Historic house in Massachusetts, United States

The John Botume House is a historic house at 4 Woodland Road in Stoneham, Massachusetts. Built c. 1849, this stone house was one of several built along the shore of Spot Pond by a Boston businessman as a retreat, and is the only one to survive. It is owned by the Massachusetts Department of Conservation and Recreation, and houses the visitors center for the Middlesex Fells Reservation. It was listed on the National Register of Historic Places in 1984.

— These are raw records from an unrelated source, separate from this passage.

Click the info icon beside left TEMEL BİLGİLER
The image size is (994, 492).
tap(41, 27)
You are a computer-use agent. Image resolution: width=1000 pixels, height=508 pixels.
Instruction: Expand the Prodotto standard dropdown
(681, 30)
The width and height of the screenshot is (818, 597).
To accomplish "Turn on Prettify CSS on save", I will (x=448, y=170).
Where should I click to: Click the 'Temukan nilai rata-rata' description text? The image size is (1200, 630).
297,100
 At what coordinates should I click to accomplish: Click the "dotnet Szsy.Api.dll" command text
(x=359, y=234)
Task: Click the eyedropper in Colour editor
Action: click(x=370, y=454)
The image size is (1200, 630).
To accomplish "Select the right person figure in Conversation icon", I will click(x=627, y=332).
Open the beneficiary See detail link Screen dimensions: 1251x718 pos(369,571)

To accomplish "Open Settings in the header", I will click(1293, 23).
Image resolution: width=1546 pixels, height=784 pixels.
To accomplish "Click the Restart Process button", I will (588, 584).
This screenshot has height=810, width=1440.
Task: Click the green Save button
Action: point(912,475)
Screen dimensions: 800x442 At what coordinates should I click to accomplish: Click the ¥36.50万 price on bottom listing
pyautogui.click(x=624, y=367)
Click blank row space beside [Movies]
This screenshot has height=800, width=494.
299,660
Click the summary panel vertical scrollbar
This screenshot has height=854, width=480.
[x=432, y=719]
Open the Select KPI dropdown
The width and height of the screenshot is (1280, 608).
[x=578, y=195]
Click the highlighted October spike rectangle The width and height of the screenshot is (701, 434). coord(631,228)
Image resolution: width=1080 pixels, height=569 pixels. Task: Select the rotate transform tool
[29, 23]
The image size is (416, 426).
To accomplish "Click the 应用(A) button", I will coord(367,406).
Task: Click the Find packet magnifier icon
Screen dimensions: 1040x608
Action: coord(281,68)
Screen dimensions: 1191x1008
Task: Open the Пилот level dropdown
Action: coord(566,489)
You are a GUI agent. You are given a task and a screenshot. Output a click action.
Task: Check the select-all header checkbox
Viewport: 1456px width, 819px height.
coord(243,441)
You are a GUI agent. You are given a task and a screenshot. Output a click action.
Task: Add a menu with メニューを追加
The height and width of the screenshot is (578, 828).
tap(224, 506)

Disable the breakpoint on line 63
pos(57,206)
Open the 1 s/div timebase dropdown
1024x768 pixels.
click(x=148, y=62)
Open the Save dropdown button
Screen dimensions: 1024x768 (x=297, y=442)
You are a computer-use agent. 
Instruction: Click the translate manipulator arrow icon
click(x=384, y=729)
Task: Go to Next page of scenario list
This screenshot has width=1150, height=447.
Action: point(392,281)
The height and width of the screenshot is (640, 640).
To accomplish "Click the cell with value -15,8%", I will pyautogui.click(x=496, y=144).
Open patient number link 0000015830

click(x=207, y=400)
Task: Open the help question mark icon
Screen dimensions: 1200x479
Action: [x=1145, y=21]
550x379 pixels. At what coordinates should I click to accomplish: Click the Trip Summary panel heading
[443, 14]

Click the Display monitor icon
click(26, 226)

==Description and history==
The Botume House is located in southern Stoneham, set on the eastern shore of Spot Pond, the largest body of water in the Middlesex Fells Reservation. It is a T-shaped stone structure, 2 1/2 stories in height, built out of uncoursed granite stone. Its Italianate features in a bracketed roof line and gable ends, with round-arch windows at the gable ends. Its setting also has original landscaping elements, including a pair of entrance posts and a granite wall separating it from Woodland Road.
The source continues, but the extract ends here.